**QUESTIONS TO ANSWER**
1. Write out the syllabus word for word, starting at "Course requirements: presentation" and ending at "to be covered.".
2. What main problem motivated early research in computational biology, according to the syllabus?

**EXTRACT PROVIDED**

Syllabus for STAT 315b/ BIO-277cd

http://www.fas.harvard.edu/~junliu/

 

Fundamentals of Computational Biology (II)

Friday 1:30-3:20 PM

Kresge 502, HSPH, 655 Huntington Avenue.

 

Professors Jun Liu and Wing Hung Wong

Departments of Statistics and Biostatistics

Harvard University

 

Course Description: A substantial core of computational biology (or bioinformatics) methods has been developed during the past two decades to meet the need of biological scientists for data storage, data retrieval, and data analysis. A main problem that motivated early research in computational biology is protein sequence analysis. Recently, because of the dramatic increase in many types of biological data due to the human genome project and other high-throughput projects, the scope of bioinformatics research has been extended to embrace diverse topics such as micro-array analysis, protein classification, regulatory motif analysis, RNA analysis, structural and functional predictions, gene prediction, etc. This one-year course is intended to provide coverage of these developments of bioinformatics in the past thirty years with an emphasis on topics of recent interest. It is widely recognized that research in this field is interdisciplinary in nature and requires knowledge in computational algorithms, statistics, and molecular biology. Students in this class are expected to spend a substantial amount of time reading research articles/monographs ranging from statistics to biology.

 

Course Meetings:  Every Friday from 1:30PM to 3:25PM, Kresge 502. In School of Public Health Ave, 655 Huntington Ave, Boston, MA.

Course requirements: presentation of readings and researches related to designated articles (students can work in team).  This is a continuation of Stat-315 offered in Fall 2000. The following is a tentative list of topics to be covered.

**RECORDED DATA**

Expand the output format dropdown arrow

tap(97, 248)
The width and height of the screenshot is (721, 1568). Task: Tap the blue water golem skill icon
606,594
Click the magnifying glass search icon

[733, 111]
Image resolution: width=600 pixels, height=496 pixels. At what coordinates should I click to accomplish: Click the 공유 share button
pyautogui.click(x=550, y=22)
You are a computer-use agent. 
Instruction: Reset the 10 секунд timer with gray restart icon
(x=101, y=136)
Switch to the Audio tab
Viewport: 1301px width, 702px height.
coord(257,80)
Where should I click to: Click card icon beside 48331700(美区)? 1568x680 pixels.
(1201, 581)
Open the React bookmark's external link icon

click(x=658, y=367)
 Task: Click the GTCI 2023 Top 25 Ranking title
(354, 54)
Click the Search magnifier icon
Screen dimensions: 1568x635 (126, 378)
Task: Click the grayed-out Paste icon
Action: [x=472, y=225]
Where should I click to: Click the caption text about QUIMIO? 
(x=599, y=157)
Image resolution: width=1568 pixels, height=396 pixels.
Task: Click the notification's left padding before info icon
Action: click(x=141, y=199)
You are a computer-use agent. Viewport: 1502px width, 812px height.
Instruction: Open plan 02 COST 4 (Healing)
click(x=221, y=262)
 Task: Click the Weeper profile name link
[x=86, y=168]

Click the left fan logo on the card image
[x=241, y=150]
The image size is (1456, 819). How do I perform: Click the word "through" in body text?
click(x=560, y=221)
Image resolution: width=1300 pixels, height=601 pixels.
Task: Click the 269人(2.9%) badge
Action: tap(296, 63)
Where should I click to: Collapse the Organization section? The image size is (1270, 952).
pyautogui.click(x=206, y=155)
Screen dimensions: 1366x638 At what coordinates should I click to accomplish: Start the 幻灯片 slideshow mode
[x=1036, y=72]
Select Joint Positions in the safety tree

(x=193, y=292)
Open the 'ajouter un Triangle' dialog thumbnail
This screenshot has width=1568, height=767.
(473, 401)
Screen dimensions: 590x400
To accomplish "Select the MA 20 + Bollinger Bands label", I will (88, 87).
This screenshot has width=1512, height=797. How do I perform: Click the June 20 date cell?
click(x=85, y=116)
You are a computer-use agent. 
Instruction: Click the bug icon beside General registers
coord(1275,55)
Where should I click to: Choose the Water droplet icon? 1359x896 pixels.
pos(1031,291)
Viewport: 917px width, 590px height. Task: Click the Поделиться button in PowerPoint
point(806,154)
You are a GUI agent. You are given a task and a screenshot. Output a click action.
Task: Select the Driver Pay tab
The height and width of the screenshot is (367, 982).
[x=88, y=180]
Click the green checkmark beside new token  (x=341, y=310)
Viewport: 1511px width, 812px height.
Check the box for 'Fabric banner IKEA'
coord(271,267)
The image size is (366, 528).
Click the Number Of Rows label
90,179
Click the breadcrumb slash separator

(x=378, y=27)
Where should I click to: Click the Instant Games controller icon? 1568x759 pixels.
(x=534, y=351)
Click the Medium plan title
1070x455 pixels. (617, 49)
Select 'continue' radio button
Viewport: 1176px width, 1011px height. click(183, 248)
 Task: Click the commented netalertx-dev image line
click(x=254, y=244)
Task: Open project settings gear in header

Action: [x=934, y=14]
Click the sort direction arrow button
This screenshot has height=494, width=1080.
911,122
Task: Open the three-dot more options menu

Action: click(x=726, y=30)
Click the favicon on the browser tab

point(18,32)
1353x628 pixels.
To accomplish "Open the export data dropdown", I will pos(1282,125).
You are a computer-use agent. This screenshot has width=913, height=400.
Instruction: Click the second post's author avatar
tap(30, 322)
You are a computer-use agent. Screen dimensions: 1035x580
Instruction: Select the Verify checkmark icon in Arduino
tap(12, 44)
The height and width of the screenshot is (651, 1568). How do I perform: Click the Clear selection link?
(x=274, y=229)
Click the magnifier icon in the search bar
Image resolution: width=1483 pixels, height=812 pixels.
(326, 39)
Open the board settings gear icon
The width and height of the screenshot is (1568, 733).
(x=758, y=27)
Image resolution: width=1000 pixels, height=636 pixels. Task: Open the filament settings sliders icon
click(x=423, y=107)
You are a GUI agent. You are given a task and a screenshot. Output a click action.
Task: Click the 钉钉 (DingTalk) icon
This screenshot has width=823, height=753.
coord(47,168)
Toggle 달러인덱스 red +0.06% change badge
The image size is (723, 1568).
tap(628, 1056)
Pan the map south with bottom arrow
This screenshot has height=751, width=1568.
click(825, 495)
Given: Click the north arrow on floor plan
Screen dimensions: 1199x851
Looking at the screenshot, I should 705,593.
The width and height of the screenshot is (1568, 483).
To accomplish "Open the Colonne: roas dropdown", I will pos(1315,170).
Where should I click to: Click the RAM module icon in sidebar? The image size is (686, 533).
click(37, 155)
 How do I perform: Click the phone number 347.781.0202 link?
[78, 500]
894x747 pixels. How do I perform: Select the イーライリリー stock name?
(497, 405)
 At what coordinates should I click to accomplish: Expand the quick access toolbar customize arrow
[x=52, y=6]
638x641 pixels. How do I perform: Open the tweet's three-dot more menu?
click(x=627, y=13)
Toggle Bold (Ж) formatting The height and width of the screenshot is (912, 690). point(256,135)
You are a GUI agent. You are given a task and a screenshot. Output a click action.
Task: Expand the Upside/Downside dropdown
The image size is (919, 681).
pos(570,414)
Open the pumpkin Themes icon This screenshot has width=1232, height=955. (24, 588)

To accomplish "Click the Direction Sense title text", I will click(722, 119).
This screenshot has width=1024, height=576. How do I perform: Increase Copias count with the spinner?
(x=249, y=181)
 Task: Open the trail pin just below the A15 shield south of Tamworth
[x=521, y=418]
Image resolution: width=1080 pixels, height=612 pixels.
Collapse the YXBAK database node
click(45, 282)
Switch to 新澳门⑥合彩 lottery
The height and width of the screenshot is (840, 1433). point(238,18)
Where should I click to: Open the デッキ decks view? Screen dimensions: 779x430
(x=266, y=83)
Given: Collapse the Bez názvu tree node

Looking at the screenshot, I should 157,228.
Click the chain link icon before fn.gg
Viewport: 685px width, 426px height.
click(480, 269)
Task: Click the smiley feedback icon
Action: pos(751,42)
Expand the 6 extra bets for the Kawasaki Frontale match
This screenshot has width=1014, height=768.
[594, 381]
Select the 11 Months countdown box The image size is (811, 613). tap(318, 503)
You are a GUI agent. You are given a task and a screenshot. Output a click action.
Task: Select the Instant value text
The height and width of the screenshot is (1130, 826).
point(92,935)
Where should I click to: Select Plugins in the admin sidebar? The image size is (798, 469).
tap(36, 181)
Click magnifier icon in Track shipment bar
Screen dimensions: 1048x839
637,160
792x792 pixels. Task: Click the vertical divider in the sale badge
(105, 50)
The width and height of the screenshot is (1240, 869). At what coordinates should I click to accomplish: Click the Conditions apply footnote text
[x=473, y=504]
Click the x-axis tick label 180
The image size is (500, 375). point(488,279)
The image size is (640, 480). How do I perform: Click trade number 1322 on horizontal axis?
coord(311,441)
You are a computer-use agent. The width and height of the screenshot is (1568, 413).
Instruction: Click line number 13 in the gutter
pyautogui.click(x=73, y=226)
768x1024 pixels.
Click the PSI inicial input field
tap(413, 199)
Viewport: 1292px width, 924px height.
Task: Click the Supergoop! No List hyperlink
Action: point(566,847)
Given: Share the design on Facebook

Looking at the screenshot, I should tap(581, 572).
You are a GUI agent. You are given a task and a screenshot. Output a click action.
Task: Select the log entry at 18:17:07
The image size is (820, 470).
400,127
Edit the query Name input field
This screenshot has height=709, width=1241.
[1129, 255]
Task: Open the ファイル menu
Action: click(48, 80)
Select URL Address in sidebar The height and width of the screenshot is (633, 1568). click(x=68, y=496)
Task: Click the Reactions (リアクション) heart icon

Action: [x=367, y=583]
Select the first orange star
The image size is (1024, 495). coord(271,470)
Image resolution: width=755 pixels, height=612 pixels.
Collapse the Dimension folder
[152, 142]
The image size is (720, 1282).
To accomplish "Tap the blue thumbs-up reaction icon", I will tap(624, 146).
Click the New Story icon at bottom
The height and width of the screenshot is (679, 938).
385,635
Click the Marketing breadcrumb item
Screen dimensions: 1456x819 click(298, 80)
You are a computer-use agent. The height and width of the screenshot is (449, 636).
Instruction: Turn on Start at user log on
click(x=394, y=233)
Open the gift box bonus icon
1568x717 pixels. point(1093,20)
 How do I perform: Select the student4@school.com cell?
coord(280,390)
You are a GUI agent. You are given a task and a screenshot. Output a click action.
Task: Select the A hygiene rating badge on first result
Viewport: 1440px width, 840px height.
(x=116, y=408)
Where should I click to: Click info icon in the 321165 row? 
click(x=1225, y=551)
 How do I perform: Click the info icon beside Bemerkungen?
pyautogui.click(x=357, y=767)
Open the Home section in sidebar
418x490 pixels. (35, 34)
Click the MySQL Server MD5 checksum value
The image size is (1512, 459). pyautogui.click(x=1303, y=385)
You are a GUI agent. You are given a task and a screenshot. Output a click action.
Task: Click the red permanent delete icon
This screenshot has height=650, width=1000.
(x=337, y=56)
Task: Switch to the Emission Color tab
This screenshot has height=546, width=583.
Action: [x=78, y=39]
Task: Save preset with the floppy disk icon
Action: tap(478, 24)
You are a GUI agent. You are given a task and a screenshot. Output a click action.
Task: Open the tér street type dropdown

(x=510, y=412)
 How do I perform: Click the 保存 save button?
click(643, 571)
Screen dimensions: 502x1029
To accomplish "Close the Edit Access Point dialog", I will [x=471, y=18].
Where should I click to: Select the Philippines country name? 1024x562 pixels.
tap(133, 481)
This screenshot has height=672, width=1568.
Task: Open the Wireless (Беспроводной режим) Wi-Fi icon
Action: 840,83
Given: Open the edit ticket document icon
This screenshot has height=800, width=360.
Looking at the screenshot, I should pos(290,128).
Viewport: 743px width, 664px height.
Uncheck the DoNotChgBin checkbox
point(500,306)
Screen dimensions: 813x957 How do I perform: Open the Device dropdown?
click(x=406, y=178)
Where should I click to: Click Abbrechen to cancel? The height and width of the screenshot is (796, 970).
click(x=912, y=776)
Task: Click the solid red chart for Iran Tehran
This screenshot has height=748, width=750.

**RESPONSES TO THE EXERCISE**
1.
Course requirements: presentation of readings and researches related to designated articles (students can work in team).  This is a continuation of Stat-315 offered in Fall 2000. The following is a tentative list of topics to be covered.

2. Protein sequence analysis.